Conflicting modifications within the same module

In Transpile v2, conflicting modifications applied to the same source file within a single module are currently not treated as an error. If multiple modifications target the same element with competing values and all modifications are located within the same module, no exception is raised.

From a user perspective, this behavior is problematic, as it is not deterministic which value ultimately wins during the transpile process. This may lead to inconsistent results between local executions and CI pipeline runs.

In previous implementations, such conflicts typically resulted in a DiamondModification error. For Transpile v2, the same strict behavior is expected, regardless of whether the conflicting modifications originate from different modules or from the same module.

The desired behavior is as follows:

If conflicting modifications affect the same file within the same module, the transpile process must fail with an error.
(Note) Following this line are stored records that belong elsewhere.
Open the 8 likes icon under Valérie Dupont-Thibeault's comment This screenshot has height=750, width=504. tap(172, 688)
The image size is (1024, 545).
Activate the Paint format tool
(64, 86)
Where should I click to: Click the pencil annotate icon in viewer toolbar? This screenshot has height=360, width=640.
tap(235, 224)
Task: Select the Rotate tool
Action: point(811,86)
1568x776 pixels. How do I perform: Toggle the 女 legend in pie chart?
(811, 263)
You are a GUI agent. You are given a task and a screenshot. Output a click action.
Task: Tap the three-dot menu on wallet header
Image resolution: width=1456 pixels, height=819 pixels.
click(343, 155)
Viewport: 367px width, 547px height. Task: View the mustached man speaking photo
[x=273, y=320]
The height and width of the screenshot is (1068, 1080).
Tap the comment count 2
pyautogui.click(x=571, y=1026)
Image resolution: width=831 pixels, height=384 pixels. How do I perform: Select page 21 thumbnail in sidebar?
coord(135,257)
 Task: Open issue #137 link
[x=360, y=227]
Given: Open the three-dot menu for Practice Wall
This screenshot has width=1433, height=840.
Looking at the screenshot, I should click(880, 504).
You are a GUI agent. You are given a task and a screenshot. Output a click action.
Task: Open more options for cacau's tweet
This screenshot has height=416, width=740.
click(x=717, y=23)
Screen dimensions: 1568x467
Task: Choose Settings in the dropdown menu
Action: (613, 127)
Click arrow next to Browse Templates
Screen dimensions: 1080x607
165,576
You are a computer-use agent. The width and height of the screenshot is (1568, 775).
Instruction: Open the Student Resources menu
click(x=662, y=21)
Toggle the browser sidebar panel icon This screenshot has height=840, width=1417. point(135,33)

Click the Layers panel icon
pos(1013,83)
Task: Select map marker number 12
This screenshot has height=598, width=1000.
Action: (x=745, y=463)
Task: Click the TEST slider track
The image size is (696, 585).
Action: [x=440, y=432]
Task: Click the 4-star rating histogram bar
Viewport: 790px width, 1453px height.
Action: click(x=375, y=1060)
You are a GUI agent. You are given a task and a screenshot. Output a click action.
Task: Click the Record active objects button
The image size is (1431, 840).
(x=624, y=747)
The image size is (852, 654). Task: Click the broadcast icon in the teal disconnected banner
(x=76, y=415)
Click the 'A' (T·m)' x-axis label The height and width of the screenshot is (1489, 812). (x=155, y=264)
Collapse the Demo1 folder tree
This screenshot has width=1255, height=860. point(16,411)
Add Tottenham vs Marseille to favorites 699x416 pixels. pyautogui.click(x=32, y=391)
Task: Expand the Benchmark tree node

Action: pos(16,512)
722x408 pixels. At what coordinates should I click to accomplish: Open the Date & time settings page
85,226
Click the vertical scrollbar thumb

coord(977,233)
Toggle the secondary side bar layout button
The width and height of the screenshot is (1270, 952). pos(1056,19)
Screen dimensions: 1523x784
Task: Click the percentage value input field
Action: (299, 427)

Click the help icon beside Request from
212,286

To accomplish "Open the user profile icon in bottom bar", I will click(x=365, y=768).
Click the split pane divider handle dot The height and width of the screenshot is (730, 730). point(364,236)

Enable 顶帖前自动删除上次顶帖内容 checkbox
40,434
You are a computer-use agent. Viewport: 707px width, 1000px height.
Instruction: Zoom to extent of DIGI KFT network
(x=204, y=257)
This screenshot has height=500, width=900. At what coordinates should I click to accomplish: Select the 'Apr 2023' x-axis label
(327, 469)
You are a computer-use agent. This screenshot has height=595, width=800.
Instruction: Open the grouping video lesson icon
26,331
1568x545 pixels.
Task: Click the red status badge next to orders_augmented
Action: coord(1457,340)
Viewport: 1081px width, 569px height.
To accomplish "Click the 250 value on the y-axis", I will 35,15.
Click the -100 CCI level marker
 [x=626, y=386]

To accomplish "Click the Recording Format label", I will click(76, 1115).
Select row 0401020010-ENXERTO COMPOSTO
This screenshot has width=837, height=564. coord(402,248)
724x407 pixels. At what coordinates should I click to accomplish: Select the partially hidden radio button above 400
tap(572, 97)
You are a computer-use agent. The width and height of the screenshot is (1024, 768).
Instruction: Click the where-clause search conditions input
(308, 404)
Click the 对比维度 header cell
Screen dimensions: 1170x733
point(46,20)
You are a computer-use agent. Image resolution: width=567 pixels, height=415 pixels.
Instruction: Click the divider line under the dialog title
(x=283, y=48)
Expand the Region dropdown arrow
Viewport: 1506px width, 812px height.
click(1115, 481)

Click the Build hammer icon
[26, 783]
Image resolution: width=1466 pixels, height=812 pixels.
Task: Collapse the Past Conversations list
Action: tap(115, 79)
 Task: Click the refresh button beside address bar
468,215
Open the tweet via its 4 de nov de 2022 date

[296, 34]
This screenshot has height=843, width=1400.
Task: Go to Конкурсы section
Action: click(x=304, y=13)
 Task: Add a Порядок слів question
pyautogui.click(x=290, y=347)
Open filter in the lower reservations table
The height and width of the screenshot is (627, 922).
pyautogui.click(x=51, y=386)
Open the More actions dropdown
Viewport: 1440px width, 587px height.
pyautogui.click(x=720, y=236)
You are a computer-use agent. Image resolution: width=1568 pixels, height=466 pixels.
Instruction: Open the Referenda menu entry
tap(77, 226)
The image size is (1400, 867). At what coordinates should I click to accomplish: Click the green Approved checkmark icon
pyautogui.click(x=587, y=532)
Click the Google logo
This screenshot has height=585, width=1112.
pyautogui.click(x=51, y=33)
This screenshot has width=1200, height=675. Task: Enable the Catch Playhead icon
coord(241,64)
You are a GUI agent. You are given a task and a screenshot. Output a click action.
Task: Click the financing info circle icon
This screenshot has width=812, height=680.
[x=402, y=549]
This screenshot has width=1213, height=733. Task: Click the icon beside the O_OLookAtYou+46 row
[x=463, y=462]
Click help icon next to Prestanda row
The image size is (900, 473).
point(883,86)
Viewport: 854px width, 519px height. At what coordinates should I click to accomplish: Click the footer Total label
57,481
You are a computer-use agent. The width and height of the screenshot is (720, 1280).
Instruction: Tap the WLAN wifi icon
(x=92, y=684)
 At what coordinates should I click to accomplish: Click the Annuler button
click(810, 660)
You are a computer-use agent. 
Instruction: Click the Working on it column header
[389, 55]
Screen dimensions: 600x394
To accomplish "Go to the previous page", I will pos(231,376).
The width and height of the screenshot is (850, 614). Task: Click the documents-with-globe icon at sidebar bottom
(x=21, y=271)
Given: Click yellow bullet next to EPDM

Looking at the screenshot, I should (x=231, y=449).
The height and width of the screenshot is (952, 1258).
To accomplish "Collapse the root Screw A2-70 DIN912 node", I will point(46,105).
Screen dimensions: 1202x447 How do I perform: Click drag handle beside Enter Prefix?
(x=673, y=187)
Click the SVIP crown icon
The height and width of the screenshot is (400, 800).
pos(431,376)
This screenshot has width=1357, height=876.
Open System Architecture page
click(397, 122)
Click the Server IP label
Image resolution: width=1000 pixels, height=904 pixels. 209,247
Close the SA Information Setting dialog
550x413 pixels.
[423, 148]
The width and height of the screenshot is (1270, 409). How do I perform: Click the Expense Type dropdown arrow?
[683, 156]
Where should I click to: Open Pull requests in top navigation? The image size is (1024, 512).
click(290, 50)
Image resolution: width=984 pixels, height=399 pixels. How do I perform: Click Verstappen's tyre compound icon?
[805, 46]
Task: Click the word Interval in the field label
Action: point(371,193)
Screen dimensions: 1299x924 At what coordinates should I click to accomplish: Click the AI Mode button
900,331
If the diamond situation is resolved by a modification located higher in the module hierarchy, no error should be raised.

warning

Until this behavior is implemented, projects with conflicting modifications inside a single module may produce non-deterministic results.

Project-level overrides of module content

Transpile v1 allowed project files to explicitly override files originating from modules by placing a duplicate file directly in the project. This behavior enabled users to fully replace module-provided data models with project-specific definitions.

In Transpile v2, this override mechanism is not yet fully implemented. As a result, duplicate files that exist both in a module and in the project may currently lead to warnings or unexpected behavior, even though such setups were previously valid.

The expected behavior is that project-level files always take precedence over module files, without producing warnings or errors. This applies in particular to data models, alias definitions, and language definitions.

The intended resolution rules are:

  • Duplicate files are valid if one copy is located in the project.
  • In case of duplicates, the project version must always win.
  • The applyAllModifications flag in data models must be evaluated accordingly.
  • Duplicate handling must be consistently applied to alias definitions and languages.
warning

This limitation is especially relevant for projects that replace complete data models by copying them into the project. Until this behavior is fully supported, such scenarios may require staying on transpile v1

Deploy to SSP systems

Starting with version 1.1.1 of "Experimental: Standalone Transpile and Deploy" manual tunnel configuration via standalone scripts or Designer-specific hosts file adjustments is no longer required as part of the deployment workflow.

If tunnels are already open, the deployment process automatically resolves the corresponding SSP hostnames to their local tunnel IP addresses before executing the deploy. This ensures that database and system connections are routed through the active tunnel without requiring manual modification of the system hosts file.

The behavior is controlled via a dedicated option in the Transpile v2 settings.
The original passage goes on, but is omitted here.